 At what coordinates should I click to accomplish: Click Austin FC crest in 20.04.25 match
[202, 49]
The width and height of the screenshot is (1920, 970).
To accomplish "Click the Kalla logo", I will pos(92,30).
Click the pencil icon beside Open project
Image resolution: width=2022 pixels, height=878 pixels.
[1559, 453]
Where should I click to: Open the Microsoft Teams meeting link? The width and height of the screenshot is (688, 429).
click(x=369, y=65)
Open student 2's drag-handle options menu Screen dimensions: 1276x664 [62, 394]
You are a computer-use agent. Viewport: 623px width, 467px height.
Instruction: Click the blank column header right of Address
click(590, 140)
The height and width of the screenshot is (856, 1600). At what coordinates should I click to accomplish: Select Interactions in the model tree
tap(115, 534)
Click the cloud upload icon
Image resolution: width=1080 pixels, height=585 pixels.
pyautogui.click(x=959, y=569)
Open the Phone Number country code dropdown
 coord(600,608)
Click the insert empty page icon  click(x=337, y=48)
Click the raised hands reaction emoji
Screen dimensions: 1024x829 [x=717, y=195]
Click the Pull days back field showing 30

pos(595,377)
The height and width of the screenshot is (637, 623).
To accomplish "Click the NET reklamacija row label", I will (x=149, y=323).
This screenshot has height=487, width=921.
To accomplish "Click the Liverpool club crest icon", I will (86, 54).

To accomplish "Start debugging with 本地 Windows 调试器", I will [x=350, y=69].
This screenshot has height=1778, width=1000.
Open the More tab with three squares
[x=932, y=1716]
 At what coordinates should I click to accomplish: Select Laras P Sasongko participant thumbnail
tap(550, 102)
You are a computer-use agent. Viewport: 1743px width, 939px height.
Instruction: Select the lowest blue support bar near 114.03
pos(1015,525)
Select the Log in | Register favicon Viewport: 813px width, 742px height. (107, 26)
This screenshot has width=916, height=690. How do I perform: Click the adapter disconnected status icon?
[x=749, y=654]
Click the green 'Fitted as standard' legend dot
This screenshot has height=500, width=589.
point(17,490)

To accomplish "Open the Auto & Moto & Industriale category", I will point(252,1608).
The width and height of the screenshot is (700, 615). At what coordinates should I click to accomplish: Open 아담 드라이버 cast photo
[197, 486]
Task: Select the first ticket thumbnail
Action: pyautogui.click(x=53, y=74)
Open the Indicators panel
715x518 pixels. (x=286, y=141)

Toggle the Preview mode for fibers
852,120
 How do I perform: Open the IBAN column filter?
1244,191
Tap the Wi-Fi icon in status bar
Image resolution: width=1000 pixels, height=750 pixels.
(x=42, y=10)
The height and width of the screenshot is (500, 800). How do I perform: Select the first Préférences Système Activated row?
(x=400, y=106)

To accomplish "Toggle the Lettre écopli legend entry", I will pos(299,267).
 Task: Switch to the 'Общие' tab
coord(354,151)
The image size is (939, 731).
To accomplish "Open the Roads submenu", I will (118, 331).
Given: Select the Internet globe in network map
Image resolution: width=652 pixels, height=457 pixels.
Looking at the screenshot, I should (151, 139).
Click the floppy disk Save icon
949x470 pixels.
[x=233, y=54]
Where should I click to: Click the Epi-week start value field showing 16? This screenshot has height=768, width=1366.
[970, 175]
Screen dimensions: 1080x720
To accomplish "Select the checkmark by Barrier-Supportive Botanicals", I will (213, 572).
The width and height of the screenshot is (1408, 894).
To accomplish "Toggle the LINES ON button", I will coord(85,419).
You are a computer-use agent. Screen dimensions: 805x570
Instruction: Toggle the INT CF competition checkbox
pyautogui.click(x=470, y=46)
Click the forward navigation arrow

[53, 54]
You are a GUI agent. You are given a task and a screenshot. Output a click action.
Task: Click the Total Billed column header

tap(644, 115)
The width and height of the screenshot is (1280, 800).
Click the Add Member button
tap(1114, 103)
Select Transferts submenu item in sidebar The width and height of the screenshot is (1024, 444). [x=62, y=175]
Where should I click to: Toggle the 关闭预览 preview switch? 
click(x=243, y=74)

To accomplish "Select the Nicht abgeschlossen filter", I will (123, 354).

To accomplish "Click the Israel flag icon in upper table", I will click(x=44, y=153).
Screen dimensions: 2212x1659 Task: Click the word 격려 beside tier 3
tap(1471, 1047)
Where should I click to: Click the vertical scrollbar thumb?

□ □ □ □ □ □ □

- _TASK STATEMENT_
Scan the material above for lines that contain the string "agent", and copy each such line.

- _EXERCISE SOLUTION_
You are a computer-use agent. Viewport: 623px width, 467px height.
You are a computer-use agent. Viewport: 1743px width, 939px height.
You are a computer-use agent. Screen dimensions: 805x570
You are a GUI agent. You are given a task and a screenshot. Output a click action.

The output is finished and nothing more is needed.